Stored items from a collection:
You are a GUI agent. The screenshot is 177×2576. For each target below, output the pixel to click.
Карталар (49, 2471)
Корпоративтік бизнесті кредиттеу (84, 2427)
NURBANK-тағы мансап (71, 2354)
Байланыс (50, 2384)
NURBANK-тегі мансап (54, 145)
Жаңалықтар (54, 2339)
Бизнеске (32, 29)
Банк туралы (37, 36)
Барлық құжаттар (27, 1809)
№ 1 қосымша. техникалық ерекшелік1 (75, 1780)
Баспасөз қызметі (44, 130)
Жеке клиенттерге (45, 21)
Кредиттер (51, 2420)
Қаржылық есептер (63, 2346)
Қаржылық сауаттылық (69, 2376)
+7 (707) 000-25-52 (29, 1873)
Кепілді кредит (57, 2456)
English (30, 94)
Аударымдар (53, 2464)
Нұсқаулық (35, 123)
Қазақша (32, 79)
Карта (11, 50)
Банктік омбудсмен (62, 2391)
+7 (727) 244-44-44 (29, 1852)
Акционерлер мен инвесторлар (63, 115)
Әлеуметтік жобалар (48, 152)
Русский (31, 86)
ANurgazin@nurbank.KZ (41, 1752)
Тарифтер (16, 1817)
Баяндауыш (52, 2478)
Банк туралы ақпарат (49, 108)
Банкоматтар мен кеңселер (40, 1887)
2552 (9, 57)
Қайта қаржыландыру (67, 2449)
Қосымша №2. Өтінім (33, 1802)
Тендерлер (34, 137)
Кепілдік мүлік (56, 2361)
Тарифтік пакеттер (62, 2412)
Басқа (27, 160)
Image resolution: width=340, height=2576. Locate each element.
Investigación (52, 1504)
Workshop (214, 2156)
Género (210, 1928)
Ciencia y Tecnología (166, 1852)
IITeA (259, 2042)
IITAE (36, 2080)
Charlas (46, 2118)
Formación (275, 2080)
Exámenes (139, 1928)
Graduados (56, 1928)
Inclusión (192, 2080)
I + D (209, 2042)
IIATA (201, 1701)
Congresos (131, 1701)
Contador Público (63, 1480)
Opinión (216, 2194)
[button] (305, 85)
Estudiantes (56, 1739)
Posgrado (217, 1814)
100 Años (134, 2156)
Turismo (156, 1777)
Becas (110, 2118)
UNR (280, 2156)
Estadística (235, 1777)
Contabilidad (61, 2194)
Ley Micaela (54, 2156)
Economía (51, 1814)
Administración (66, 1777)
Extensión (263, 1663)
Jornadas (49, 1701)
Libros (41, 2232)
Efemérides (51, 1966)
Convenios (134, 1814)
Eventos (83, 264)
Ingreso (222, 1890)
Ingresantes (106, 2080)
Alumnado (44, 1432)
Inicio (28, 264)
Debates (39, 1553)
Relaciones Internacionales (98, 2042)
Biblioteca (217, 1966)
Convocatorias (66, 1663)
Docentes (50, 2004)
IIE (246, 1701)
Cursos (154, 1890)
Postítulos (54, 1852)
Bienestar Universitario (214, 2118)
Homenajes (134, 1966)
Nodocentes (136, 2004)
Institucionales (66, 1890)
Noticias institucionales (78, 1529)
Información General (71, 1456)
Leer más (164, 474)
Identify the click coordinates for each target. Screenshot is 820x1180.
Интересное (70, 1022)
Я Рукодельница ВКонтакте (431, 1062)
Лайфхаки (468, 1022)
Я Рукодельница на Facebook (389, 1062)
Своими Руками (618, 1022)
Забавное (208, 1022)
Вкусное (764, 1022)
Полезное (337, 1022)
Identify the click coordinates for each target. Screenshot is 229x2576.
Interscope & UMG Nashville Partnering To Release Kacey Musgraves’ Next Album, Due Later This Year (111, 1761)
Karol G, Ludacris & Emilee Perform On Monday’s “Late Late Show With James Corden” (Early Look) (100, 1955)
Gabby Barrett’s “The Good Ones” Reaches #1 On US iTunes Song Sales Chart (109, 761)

Problem to work on:
Would you please copy all lines in the data that contain the word "Рукодельница"?

Solution below:
Я Рукодельница ВКонтакте (431, 1062)
Я Рукодельница на Facebook (389, 1062)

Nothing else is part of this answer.